L'"Energy Guide Label", utilisé aux Etats-Unis, indique la consommation d'électricité des appareils ménagers non seulement en kilowattheures, mais aussi en dollars. Les ménages suisses pourraient également profiter d'un tel modèle. (Image : FTC, US-Gov.)

 

Un label énergétique tel que le "Energy Guide Label" pourrait également aider à économiser davantage d'énergie dans notre pays. Une nouvelle étude financée par l'Office fédéral de l'énergie (OFEN) montre que le potentiel d'amélioration de l'efficacité énergétique est bien réel. "Les ménages pourraient économiser 20 à 30 pour cent d'électricité de plus qu'ils ne le font actuellement", déclare le professeur Massimo Filippini, responsable de l'étude, car il existe aujourd'hui des "inefficacités considérables" dans l'achat et l'utilisation des appareils électroménagers. L'économiste de l'ETH Zurich a mené une grande enquête sur la consommation d'électricité en Suisse en collaboration avec Nina Boogen et Nilkanth Kumar de l'ETH Zurich ainsi que le Dr Julia Blasch de l'Université libre d'Amsterdam.

Au moyen d'un questionnaire, l'équipe a recensé dans 8 400 foyers du pays, entre autres, quels appareils électriques sont utilisés et avec quelle intensité, ainsi que la quantité d'électricité qu'ils consomment de facto. Cette dernière a été déterminée à l'aide des données fournies par neuf entreprises d'électricité participantes.

Sur la base de ces données, les chercheurs ont calculé l'efficacité énergétique de chaque ménage à l'aide de méthodes statistiques. Ils ont ensuite comparé la consommation d'électricité des ménages dans un benchmarking avec la consommation d'électricité estimée à partir d'un modèle de bonnes pratiques. Les économistes ont déterminé le potentiel d'économie d'électricité de 20 à 30 pour cent à partir de l'inefficacité des ménages mesurée selon le modèle des meilleures pratiques. En fait, ils ont trouvé "22% d'inefficacité structurelle", comme celle causée par des appareils obsolètes gourmands en électricité qui durent encore des années, et 11% d'"inefficacité à court terme", comme celle causée par le fait de laisser un appareil en mode veille alors qu'on pourrait l'éteindre à tout moment.
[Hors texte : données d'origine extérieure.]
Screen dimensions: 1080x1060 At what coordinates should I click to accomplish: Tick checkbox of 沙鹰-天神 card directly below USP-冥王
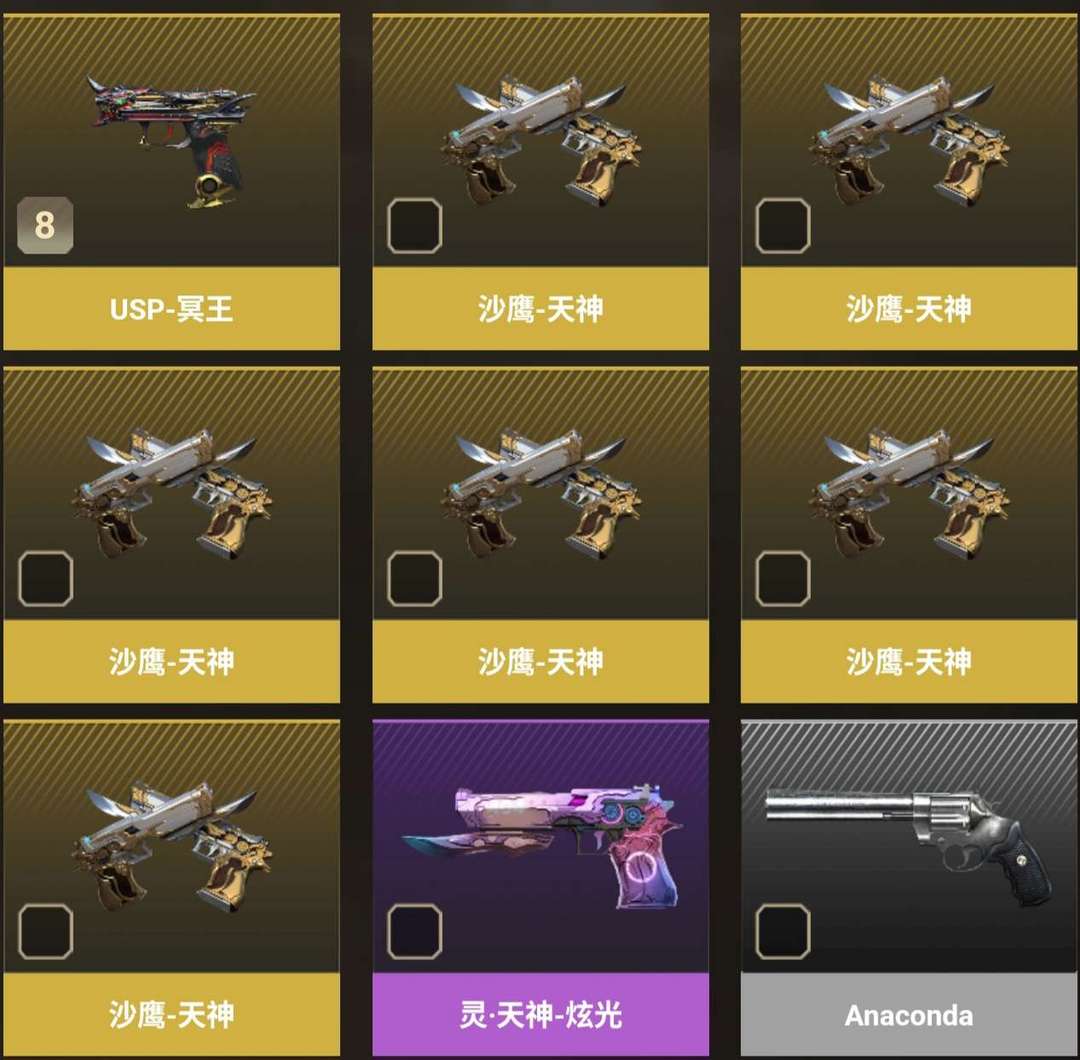tap(45, 579)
"L'achat d'appareils électroménagers peut être complexe d'un point de vue économique", décrit Massimo Filippini, l'une des raisons des inefficacités actuelles. De telles décisions supposent d'une part quelques connaissances en matière d'énergie : Combien d'électricité faut-il pour faire chauffer de l'eau dans un autocuiseur par rapport à une casserole avec un couvercle dessus ? Combien coûte un kilowattheure d'électricité ? Quels sont les coûts liés à l'utilisation d'un appareil ? Par exemple, quel est le coût d'une machine ? Combien coûte un cycle de lavage à 60 °C ? Dans l'enquête, la plupart des personnes n'ont pas pu répondre correctement à de telles questions.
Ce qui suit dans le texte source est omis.